- Task description -
Output exactly the lines from the one holding "Historic Woodwinds (325, 2362)" through the final line of the entries.

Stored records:
*** Block opens ***

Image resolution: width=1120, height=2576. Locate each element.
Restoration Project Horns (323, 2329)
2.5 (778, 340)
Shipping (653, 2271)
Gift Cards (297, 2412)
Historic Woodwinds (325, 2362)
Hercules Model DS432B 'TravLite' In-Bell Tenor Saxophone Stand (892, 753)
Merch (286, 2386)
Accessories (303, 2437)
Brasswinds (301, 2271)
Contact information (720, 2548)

*** Block closes ***

- Answer to the problem -
Historic Woodwinds (325, 2362)
Hercules Model DS432B 'TravLite' In-Bell Tenor Saxophone Stand (892, 753)
Merch (286, 2386)
Accessories (303, 2437)
Brasswinds (301, 2271)
Contact information (720, 2548)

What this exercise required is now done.